Plaintiffs refinanced their loan with Countrywide Bank on or around August 29, 2008. (Pls.' ASMF ¶ 32). On October 28, 2008, the plaintiffs sent a letter seeking to rescind the loan obtained on March 20, 2007. (Pls.' ASMF ¶ 32; Tillman Decl., Ex. D). Defendants have refused to rescind the loan. (Pls.' ASMF ¶ 33). On March 3, 2009, plaintiffs filed their initial complaint seeking to rescind the loan based on defendants' alleged failure to comply with TILA disclosure requirements. With these facts in mind, the court now turns to the issue at hand.

LEGAL STANDARD

"The court shall grant summary judgment if the movant shows that there is no genuine dispute as to any material fact and the movant is entitled to judgment as a matter of law." Fed.R.Civ.P. 56(a); see also Anderson v. Liberty Lobby, Inc., 477 U.S. 242, 248 (1986); Celotex Corp. v. Catrett, 477 U.S. 317, 324 (1986); McNeal v. Macht, 763 F. Supp. 1458, 1460-61 (E.D. Wis. 1991). "Material facts" are those under the applicable substantive law that "might affect the outcome of the suit." See Anderson, 477 U.S. at 248. A dispute over "material fact" is "genuine" if "the evidence is such that a reasonable jury could return a verdict for the nonmoving party." Id.

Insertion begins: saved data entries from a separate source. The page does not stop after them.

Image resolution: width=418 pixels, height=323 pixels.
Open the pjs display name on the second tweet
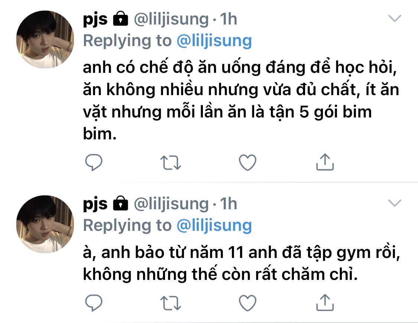[x=95, y=204]
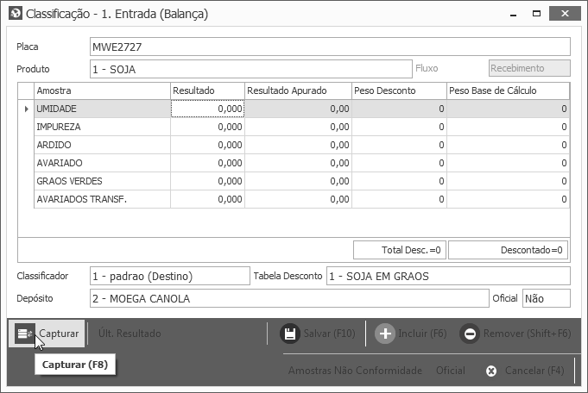Select the GRAOS VERDES Resultado cell
This screenshot has width=588, height=393.
(x=207, y=181)
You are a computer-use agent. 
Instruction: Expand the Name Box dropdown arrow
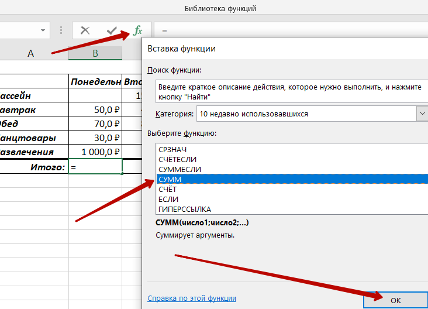pyautogui.click(x=43, y=30)
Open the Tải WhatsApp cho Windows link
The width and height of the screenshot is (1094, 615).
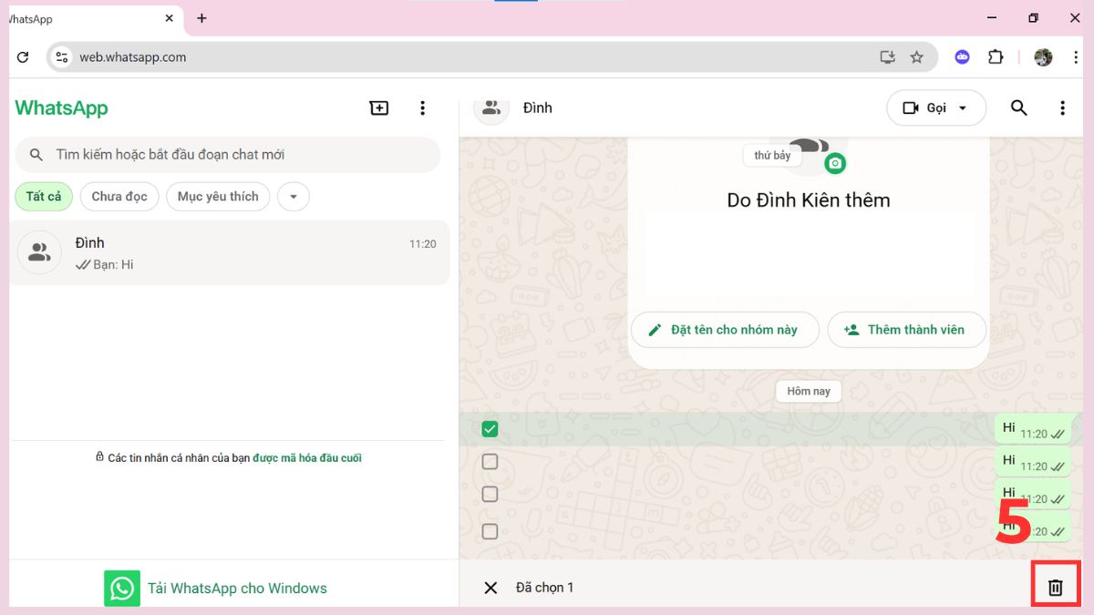coord(236,588)
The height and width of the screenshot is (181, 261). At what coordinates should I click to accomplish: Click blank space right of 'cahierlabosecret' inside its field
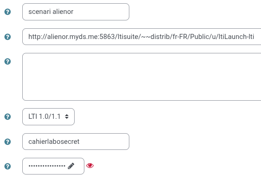click(104, 142)
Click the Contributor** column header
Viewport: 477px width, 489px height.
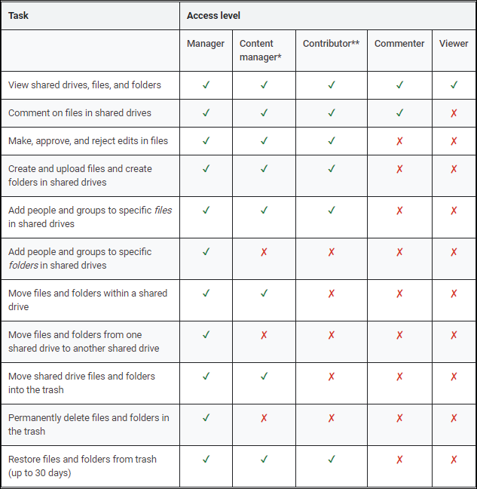331,44
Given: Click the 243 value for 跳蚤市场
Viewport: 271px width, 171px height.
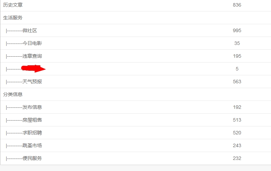Looking at the screenshot, I should pos(237,145).
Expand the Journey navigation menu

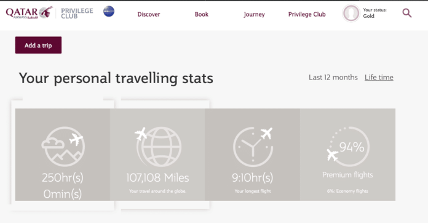[x=254, y=15]
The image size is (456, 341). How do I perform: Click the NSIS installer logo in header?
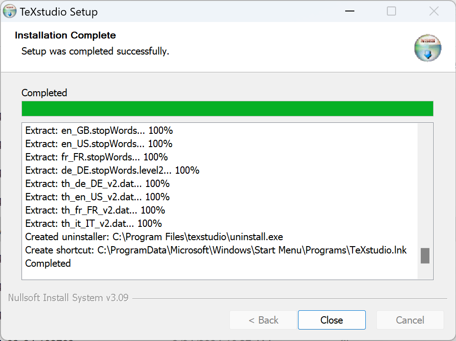tap(428, 48)
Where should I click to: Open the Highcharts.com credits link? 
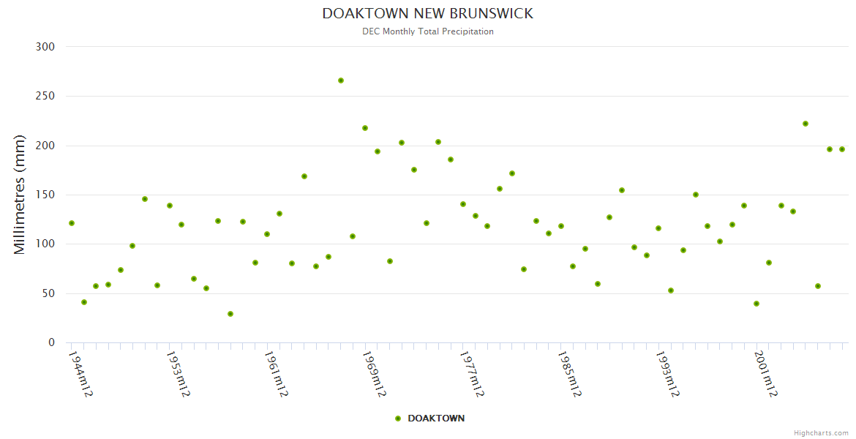point(821,433)
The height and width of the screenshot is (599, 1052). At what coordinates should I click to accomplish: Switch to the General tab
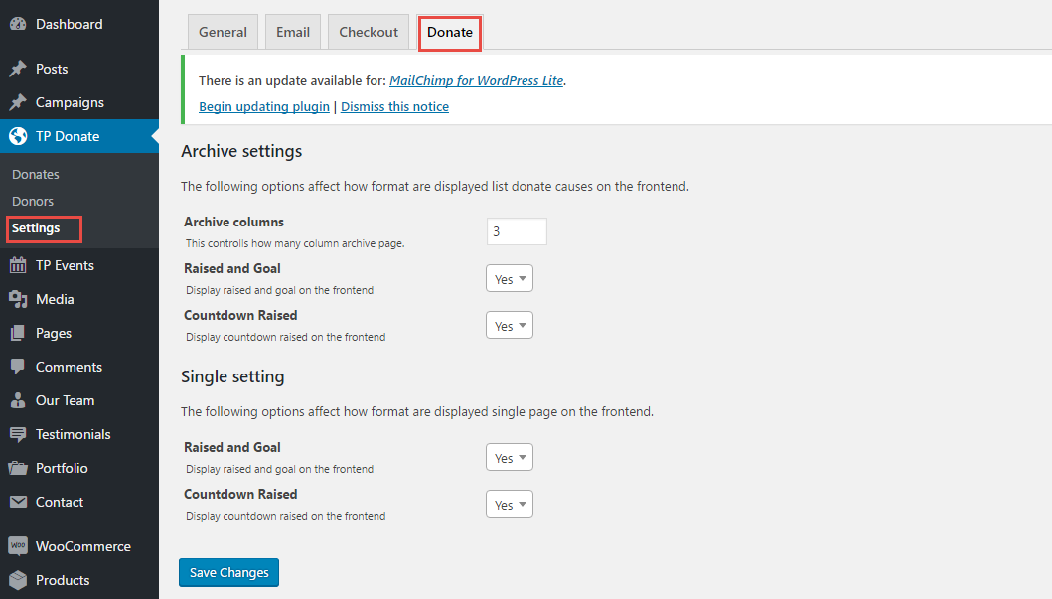[222, 31]
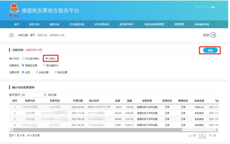
Task: Click the current-location pin icon
Action: 12,35
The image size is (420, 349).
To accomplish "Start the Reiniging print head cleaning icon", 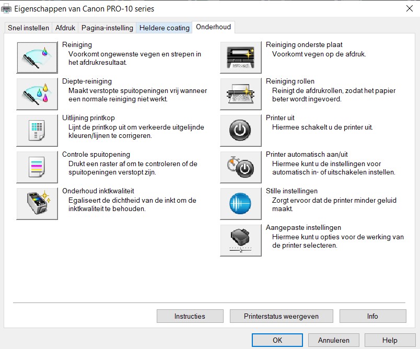I will point(37,57).
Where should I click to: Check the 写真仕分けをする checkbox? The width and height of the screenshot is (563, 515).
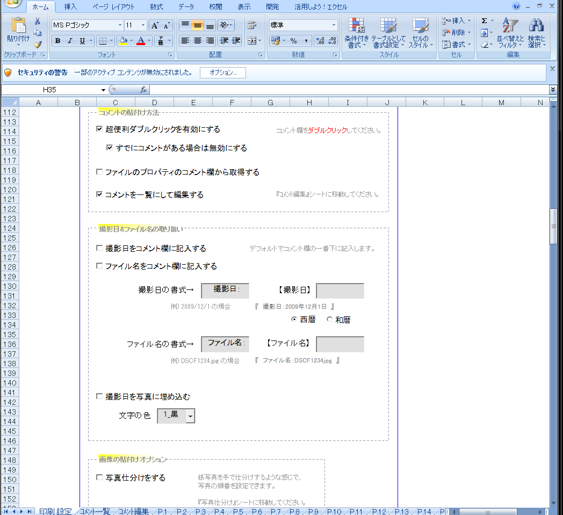pyautogui.click(x=99, y=477)
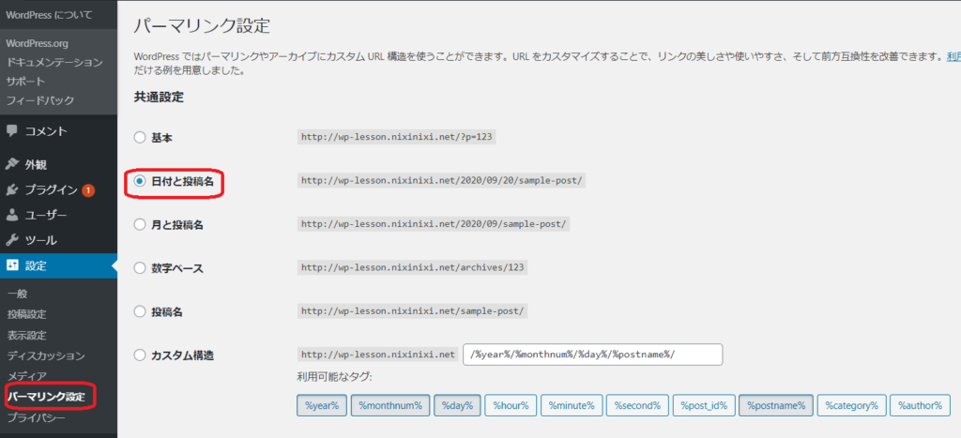961x438 pixels.
Task: Click the plugin update count badge
Action: coord(88,190)
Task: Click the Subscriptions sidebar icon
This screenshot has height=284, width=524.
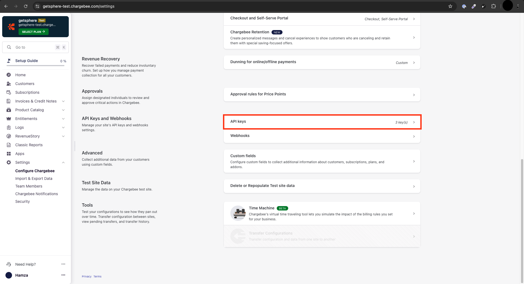Action: [x=9, y=92]
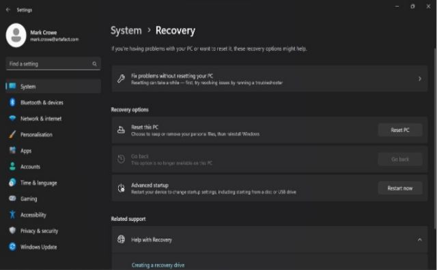Click the Reset PC button
Viewport: 437px width, 270px height.
click(400, 130)
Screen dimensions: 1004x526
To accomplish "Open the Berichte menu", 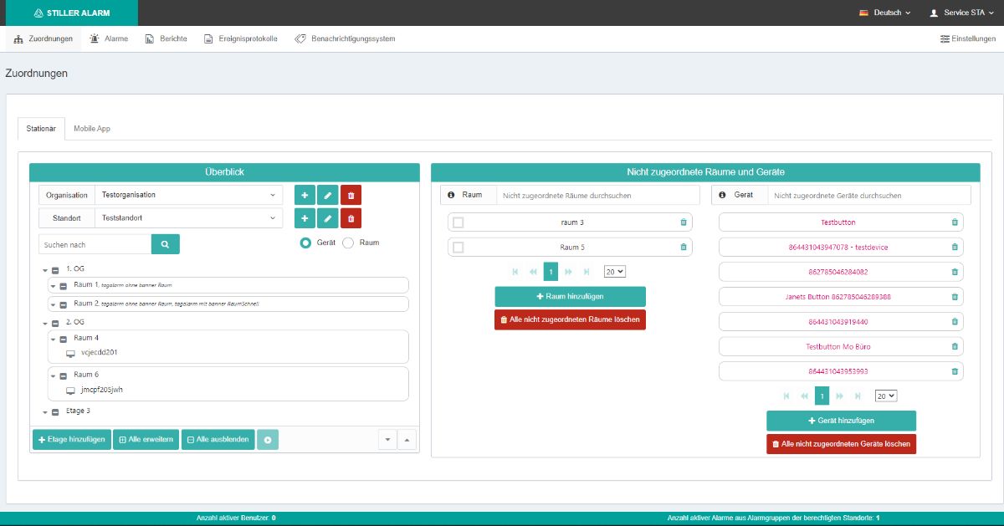I will 166,38.
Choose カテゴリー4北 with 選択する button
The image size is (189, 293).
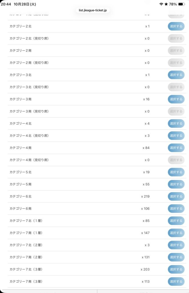click(x=176, y=124)
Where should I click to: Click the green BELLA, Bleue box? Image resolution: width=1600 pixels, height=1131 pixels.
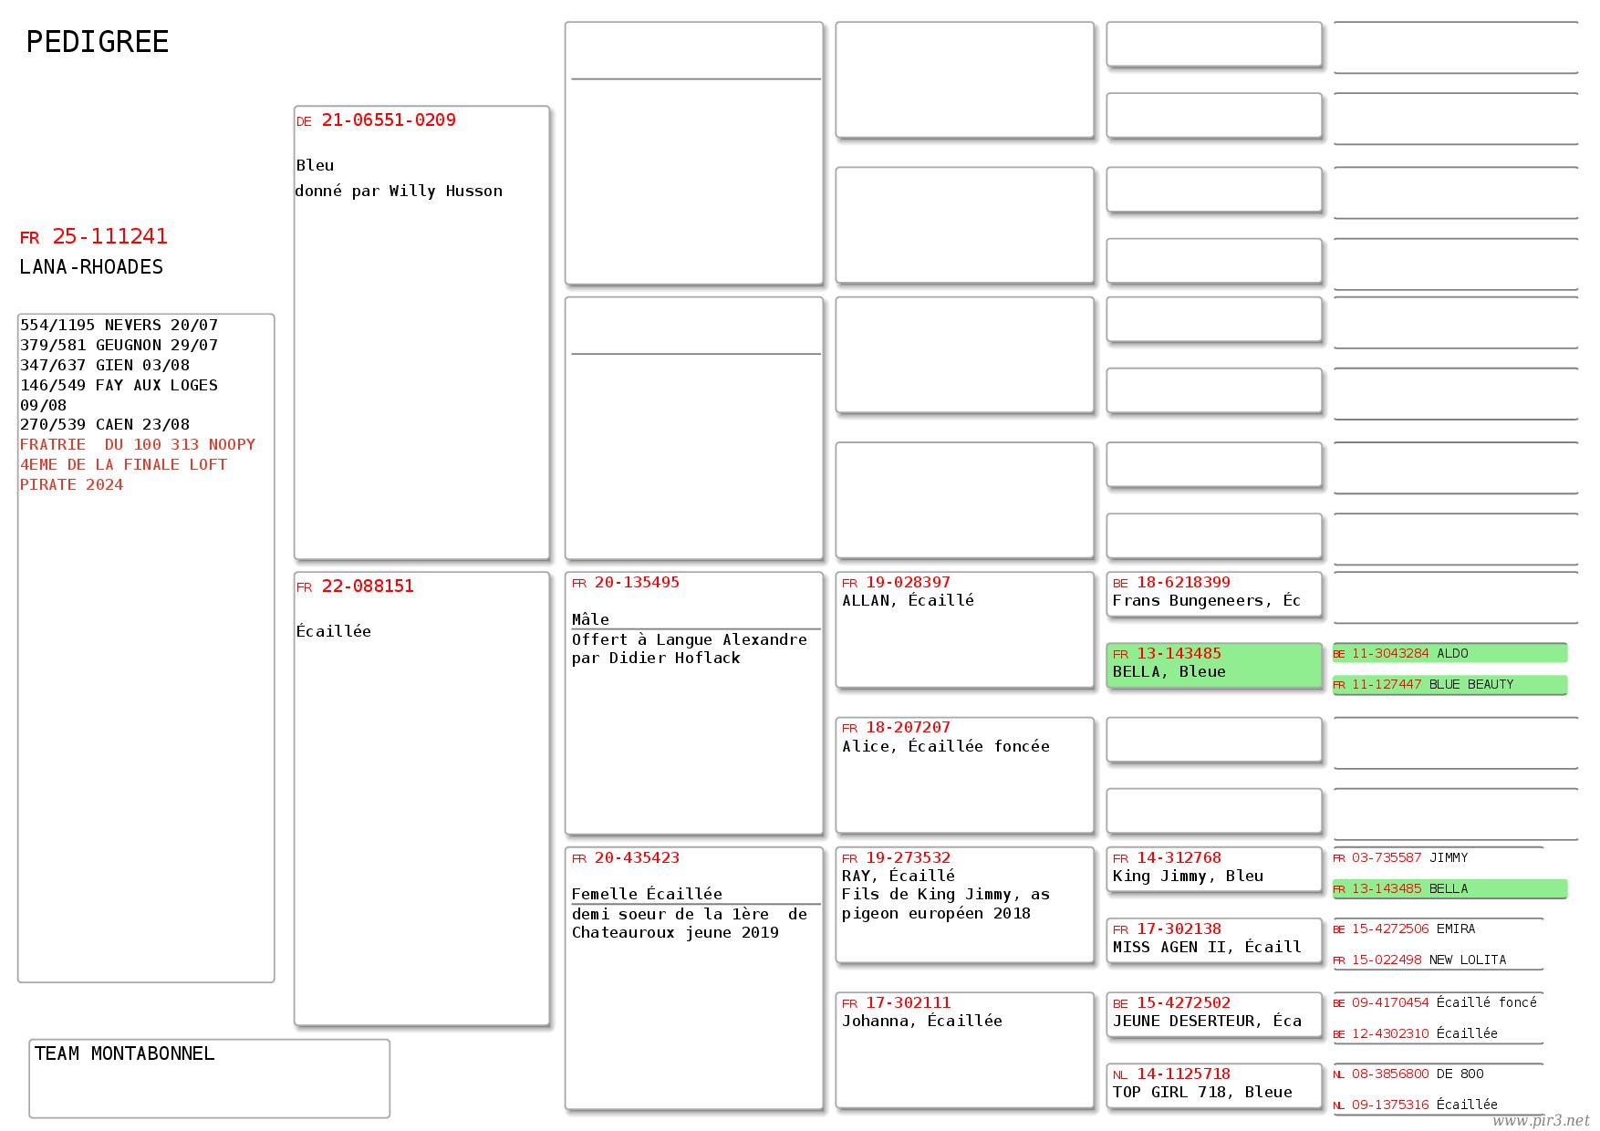tap(1213, 663)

A party asserting that a fact cannot be or is genuinely disputed must support the assertion by: "(A) citing to particular parts of materials in the record, including depositions, documents, electronically stored information, affidavits or declarations, stipulations (including those made for purposes of the motion only), admissions, interrogatory answers, or other materials; or (B) showing that the materials cited do not establish the absence or presence of a genuine dispute, or that an adverse party cannot produce admissible evidence to support the fact." Fed.R.Civ.P. 56(c)(1). "An affidavit or declaration used to support or oppose a motion must be made on personal knowledge, set out facts that would be admissible in evidence, and show that the affiant or declarant is competent to testify on the matters stated." Fed.R.Civ.P. 56(c)(4).

"The initial burden is on the moving party . . . to demonstrate that there is no material question of fact with respect to an essential element of the nonmoving party's case." Delta Consulting Group, Inc. v. R. Randle Constr., Inc., 554 F.3d 1133, 1137 (7th Cir. 2009) (quoting Cody v. Harris, 409 F.3d 853, 860 (7th Cir. 2005)). Once the movant satisfies this initial burden, the burden then shifts to the nonmoving party who "may not rest upon the mere allegations or denials of his pleading, but . . . must set forth specific facts showing that there is a genuine issue for trial." Doe v. Cunningham, 30 F.3d 879, 883 (7th Cir. 1994) (quoting Anderson, 477 U.S. at 248). There is no issue for trial unless the nonmoving party demonstrates that there is sufficient evidence in the nonmoving party's favor for a jury to return a verdict for that party. Anderson, 477 U.S. at 249. If the evidence is "merely colorable" or is "not significantly probative," summary judgment may be granted. Id. Consequently, the nonmoving party must do more than raise some doubt as to the existence of a fact. In ruling on a summary judgment motion, the court must view the evidence plus all inferences reasonably drawn from the evidence in the light most favorable to the non-moving party. TAS Distributing Co., Inc. v. Cummins Engine Co., Inc., 491 F.3d 625, 630 (7th Cir. 2007).

DISCUSSION

In support of their motion for summary judgment, the plaintiffs argue that the undisputed facts establish a violation of Regulation Z and TILA because plaintiffs were not provided with accurate copies of the NORTC. Specifically, plaintiffs assert that the NORTC forms they received at the closing did not state the date that the rescission period expired as required by 12 C.F.R. § 226.23(b)(5) and that the date of the closing was also incorrect. Defendants also move for summary judgment arguing that plaintiffs' claim that they were provided incomplete NORTC forms is undermined by their own evidence and, further, that plaintiffs have failed to rebut the presumption of receipt which arises when a debtor signs an acknowledgment at the closing confirming delivery of the requisite disclosures. See 15 U.S.C. § 1635(c).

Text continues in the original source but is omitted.